Delphic has pulled off one of the hardest tricks in pop music -- to swing for the commercial fences while taking decades of experimental music with you. But for guitarist-producer Matt Cocksedge, like everything else with Delphic, the American debut of “Acolyte” is long, long overdue.

“I read something where Charlie Kaufman said that making art is like giving birth,” he said. So on that timeline, “now our album is getting beaten up at school and we’re hoping it gets good grades.”
To belabor that metaphor, “Acolyte” excels in both poetry and engineering. It’s a seamless and unfussy collection of pop tunes that behaves like a long-form perfect DJ mix. Vintage synth arpeggios and lush pads fill the spaces between the traditional drums-bass-guitar mix that drives the songs, but the whole thing feels fused together in a heartfelt way that escapes most bands trying to meld computer wonkery with a rock band. “Doubt” starts with a robotic speak-and-spell vocal sample that soon unravels into a florid rock chorus. “Red Lights” is a wan, tender bit of synthetic dream-pop that spirals off into a minutes-long coda of old-rave clamor.

Delphic, whose members live in the same Manchester apartment, compose music on isolated laptops and build from there as a band. They have experience writing together -- Cocksedge and keyboardist Richard Boardman were in a more traditional indie-rock group, Snowfight in the City Centre, which toured with Kings of Leon before its members disbanded and the two recruited singer/bassist James Cook into Delphic. But making this tangle of synthetics and rock heart stick as a live act, however, proved as daunting as competing with Kobe Bryant.
“It was a little bit of a nightmare, yeah,” Cocksedge said. “We had to learn about MIDI time codes and clocks and something is always feeding back. But the record is quite considered, with everything in its right place. We wanted to play it more viscerally and different live, so we wrote all these little songs between the songs to create an atmosphere you can really lose yourself in.”

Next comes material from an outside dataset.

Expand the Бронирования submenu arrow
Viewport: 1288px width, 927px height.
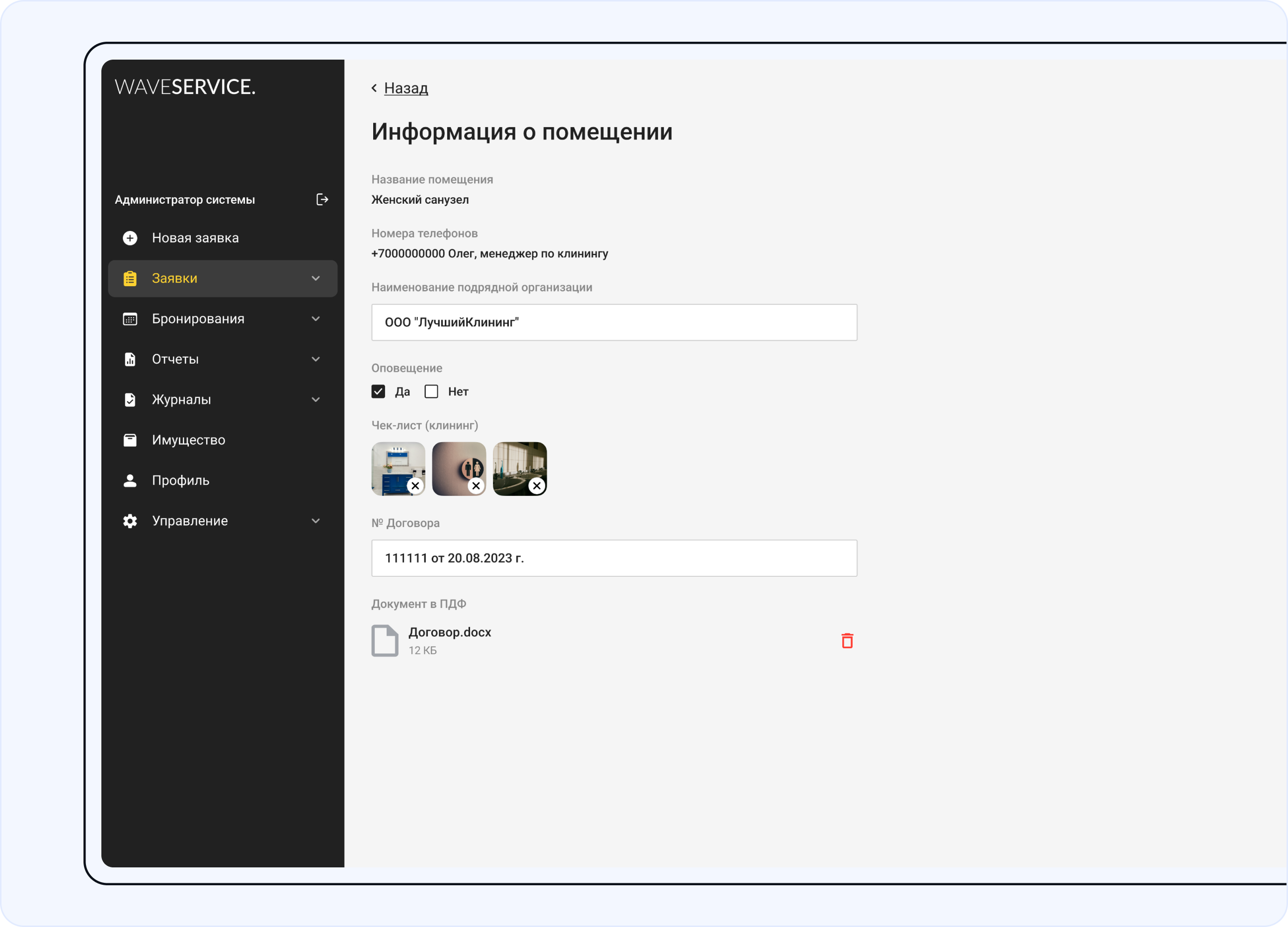316,319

That live interstitial music -- where the tune technically ends but the sound peels off into an ambient dance groove that soon reveals the next single -- might be Delphic’s neatest trick, and the best summary of what they’re up to. “Acolyte” is packed with great ideas, and the band delivers them with an incessant sense of invention and muscle onstage (even when the Lakers siphoned off some of their crowd). But after being thwarted so many times, Delphic doesn’t want to miss one second of opportunity to play music here.
“We’d never even been on holiday in America before,” Cocksedge said. “We were so excited to come, and thought it was just a little dust in the sky.”